Now Annie was beetling about with this and with that, all excited. She sent up smokes, and some of them obscured the mark and others brought it to more darkness, until I was quite used to and bored by the horrible hovering thing, and unconvinced. I could not see how this had to do with the vision she had showed me as we lay in the hay, which had been of a world where nobody loomed or towered. Many maids there had been, my size, and men of a spirited disposition, my kind, who would join me in whatever prank or party I might devise. It had been all colour and dancing there, not this shadow growing on the air, not the cold water dripping off me and making me sniffle, not one foul smell upon the other until my nose was so dizzy it could only discern the outermost edges of the nastinesses.
‘Here we go, Collaby,’ she finally said, and there was that little gamester I knew, bright and naughty as ever in the stance and glancing of her. ‘I will leg you up to it.’ She linked her hands into a stirrup and bent down to me.
‘What? What am I to do?’ I put my hand on her shoulder and my foot in the stirrup, suddenly all boredom gone and my knees locking with fright.

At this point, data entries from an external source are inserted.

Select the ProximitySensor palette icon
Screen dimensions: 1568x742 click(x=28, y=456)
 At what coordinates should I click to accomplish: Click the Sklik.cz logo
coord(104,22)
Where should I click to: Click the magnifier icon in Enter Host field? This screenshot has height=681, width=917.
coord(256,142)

‘Go on up to it. Your world is waiting, what I drew on you.’
‘Up there?’ She had hoisted me, and the thing was over me like a lowered bum, like a lowered cloud ready to release its storm. Oh, it was no ordinary cloud; I could feel the concentration of it, its compressed lightnings all unable to burst out.
‘Push into it!’ she cried. ‘Dig! Quick
, afore my skirt catches in the fire!’
I joined my hands as a God-man prayeth, and pushed the point of them up into the grey. ‘’Tis quite hard, Annie; it does not feel inclined to yield.’

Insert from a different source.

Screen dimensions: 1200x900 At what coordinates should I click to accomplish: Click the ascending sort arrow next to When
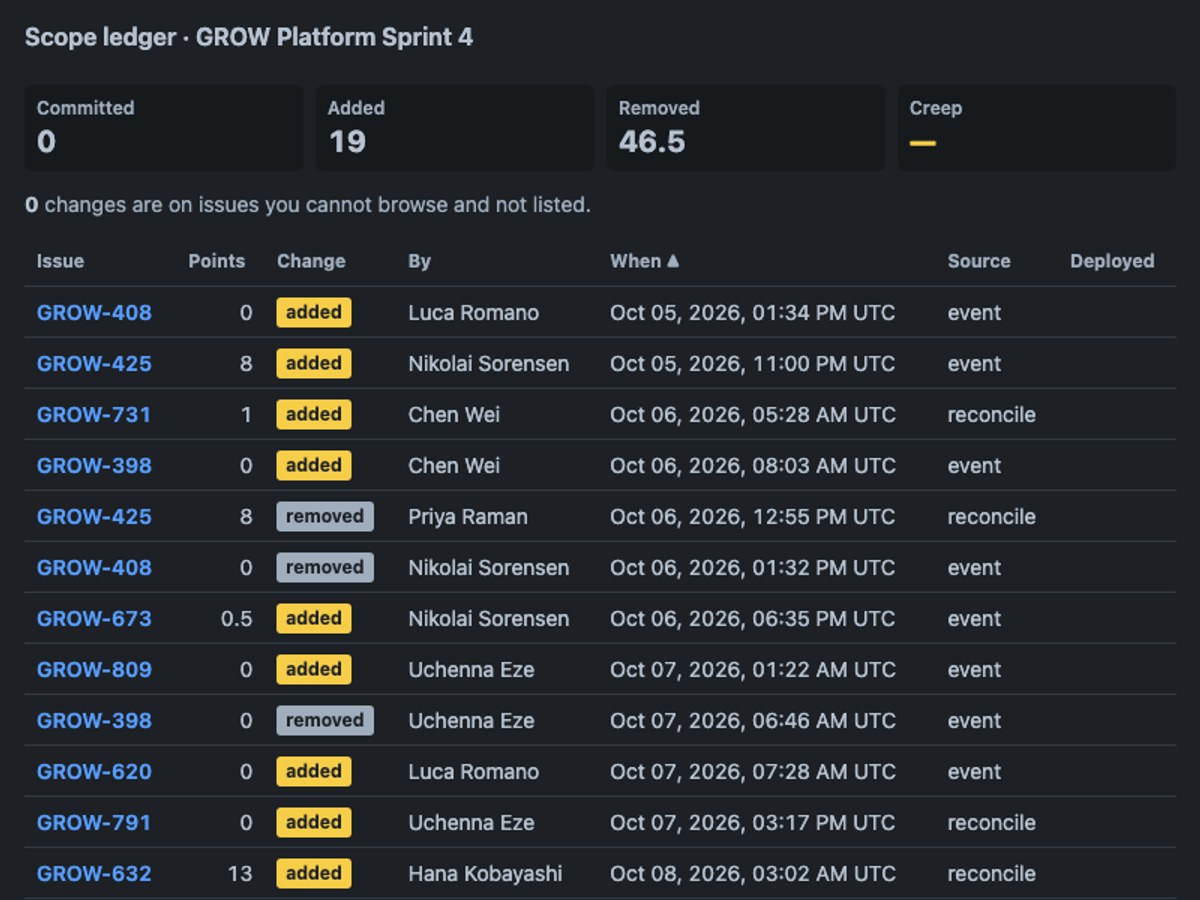(x=673, y=261)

‘It will yield, it will yield. Just you push, just you force it. It is yours, I tell you, on the other side.’
What a substance it was, particularly when my fingertips broke through. Nasty washes of sensation passed down me; Annie felt them too, I could tell by her shaking. ‘Cawn, Dought, my toes are crisping here.’ And she straightened further. Her head was against the edge of the phantasm, all misty there. She had forced my arms through into cold, cold! Cold water had broken out the bottom of the world above and was dropping and soaking me.

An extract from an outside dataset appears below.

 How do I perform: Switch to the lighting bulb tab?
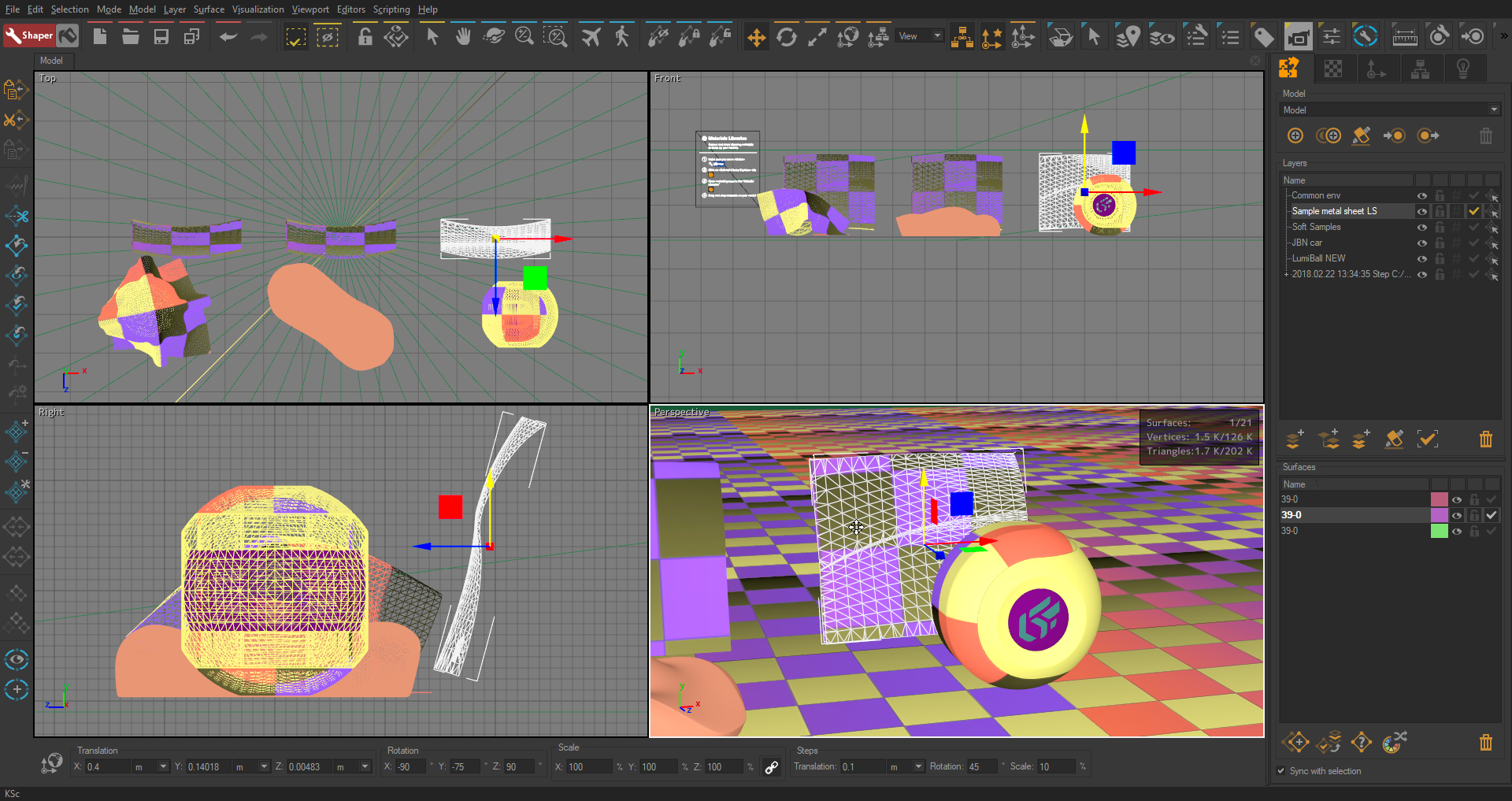pos(1462,69)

‘Blemme, woman, you are putting me through into an ocean, to drown there!’
‘’Tis not salt,’ she said, smacking her lips. ‘It is lake or pond or stream or summut.’
‘Some fish is brushing me, aak!’
But she forced me up with my feet, and I was so stiff with fear that I did not think to bend my knees. My head went through; it felt as if all my hair and beard were tearing out on the way. All the forest sounds turned to the gloomp and glop of bubbles through water, and the push of it. Light, there was light up there! And a great plant—not a fish, a broad plant with leaves flat as eel-tails—trailed overhead of me in the stream-current, in the frothing mud.
Two strong pushes and Annie had skinned me alive, but I was through. My feet could kick and they kicked upward, with stars swimming all around me in the ribbons of eel-weed.
Up I gasped, through to the glorious air, and there I was, being cradled on the water-top and spun under the trees, the bank empty of Annie back there, but the trees the same, the sky.
Best get out of here, I thought, before I hit that rocky, rushy part downstream, and bang my magical brains out.
So I whumped and galumped my way to the bank. It were all pretty steepish there, but I gripped up handfuls of the grasses and dandlin-daisies and pulled myself out, and some of the daisies out the ground, but there was plenty more, no?